Below are some records; print every one of them exactly.

▶ SUPPLIED DATA:
----

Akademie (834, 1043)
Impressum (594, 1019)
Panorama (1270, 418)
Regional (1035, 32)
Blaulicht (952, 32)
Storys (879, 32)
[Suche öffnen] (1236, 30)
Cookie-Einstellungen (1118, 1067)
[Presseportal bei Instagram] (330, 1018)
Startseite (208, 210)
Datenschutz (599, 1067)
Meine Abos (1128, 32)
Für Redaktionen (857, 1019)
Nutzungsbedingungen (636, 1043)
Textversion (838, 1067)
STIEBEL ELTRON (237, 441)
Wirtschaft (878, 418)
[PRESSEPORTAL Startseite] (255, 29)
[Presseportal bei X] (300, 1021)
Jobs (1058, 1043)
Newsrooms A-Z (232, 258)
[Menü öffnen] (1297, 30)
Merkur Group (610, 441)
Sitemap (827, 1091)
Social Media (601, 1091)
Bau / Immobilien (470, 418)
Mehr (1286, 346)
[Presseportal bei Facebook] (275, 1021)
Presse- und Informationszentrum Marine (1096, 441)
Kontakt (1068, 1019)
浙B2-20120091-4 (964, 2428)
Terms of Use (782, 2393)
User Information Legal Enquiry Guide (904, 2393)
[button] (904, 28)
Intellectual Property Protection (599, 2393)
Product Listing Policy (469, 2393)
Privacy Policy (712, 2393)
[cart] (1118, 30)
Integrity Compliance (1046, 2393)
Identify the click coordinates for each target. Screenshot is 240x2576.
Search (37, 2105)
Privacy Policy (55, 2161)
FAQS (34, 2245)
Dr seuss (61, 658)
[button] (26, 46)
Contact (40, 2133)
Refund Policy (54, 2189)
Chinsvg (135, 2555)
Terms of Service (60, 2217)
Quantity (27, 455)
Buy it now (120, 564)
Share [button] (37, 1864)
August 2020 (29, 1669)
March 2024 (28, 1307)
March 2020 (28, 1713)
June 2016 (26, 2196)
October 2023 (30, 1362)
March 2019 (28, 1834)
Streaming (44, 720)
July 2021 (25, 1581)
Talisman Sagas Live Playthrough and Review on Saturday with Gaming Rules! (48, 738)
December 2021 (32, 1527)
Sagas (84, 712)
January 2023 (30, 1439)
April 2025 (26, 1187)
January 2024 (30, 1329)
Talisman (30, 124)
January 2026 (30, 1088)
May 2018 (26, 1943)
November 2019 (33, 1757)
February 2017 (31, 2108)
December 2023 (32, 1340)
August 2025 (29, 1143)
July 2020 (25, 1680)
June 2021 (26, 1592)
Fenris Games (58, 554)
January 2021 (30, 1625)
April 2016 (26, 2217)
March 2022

----

▶ THE COMPLETED TASK:
Akademie (834, 1043)
Impressum (594, 1019)
Panorama (1270, 418)
Regional (1035, 32)
Blaulicht (952, 32)
Storys (879, 32)
[Suche öffnen] (1236, 30)
Cookie-Einstellungen (1118, 1067)
[Presseportal bei Instagram] (330, 1018)
Startseite (208, 210)
Datenschutz (599, 1067)
Meine Abos (1128, 32)
Für Redaktionen (857, 1019)
Nutzungsbedingungen (636, 1043)
Textversion (838, 1067)
STIEBEL ELTRON (237, 441)
Wirtschaft (878, 418)
[PRESSEPORTAL Startseite] (255, 29)
[Presseportal bei X] (300, 1021)
Jobs (1058, 1043)
Newsrooms A-Z (232, 258)
[Menü öffnen] (1297, 30)
Merkur Group (610, 441)
Sitemap (827, 1091)
Social Media (601, 1091)
Bau / Immobilien (470, 418)
Mehr (1286, 346)
[Presseportal bei Facebook] (275, 1021)
Presse- und Informationszentrum Marine (1096, 441)
Kontakt (1068, 1019)
浙B2-20120091-4 (964, 2428)
Terms of Use (782, 2393)
User Information Legal Enquiry Guide (904, 2393)
[button] (904, 28)
Intellectual Property Protection (599, 2393)
Product Listing Policy (469, 2393)
Privacy Policy (712, 2393)
[cart] (1118, 30)
Integrity Compliance (1046, 2393)
Identify the click coordinates for each target. Screenshot is 240x2576.
Search (37, 2105)
Privacy Policy (55, 2161)
FAQS (34, 2245)
Dr seuss (61, 658)
[button] (26, 46)
Contact (40, 2133)
Refund Policy (54, 2189)
Chinsvg (135, 2555)
Terms of Service (60, 2217)
Quantity (27, 455)
Buy it now (120, 564)
Share [button] (37, 1864)
August 2020 (29, 1669)
March 2024 (28, 1307)
March 2020 (28, 1713)
June 2016 (26, 2196)
October 2023 (30, 1362)
March 2019 (28, 1834)
Streaming (44, 720)
July 2021 (25, 1581)
Talisman Sagas Live Playthrough and Review on Saturday with Gaming Rules! (48, 738)
December 2021 (32, 1527)
Sagas (84, 712)
January 2023 (30, 1439)
April 2025 (26, 1187)
January 2024 (30, 1329)
Talisman (30, 124)
January 2026 (30, 1088)
May 2018 (26, 1943)
November 2019 (33, 1757)
February 2017 (31, 2108)
December 2023 (32, 1340)
August 2025 (29, 1143)
July 2020 (25, 1680)
June 2021 (26, 1592)
Fenris Games (58, 554)
January 2021 (30, 1625)
April 2016 (26, 2217)
March 2022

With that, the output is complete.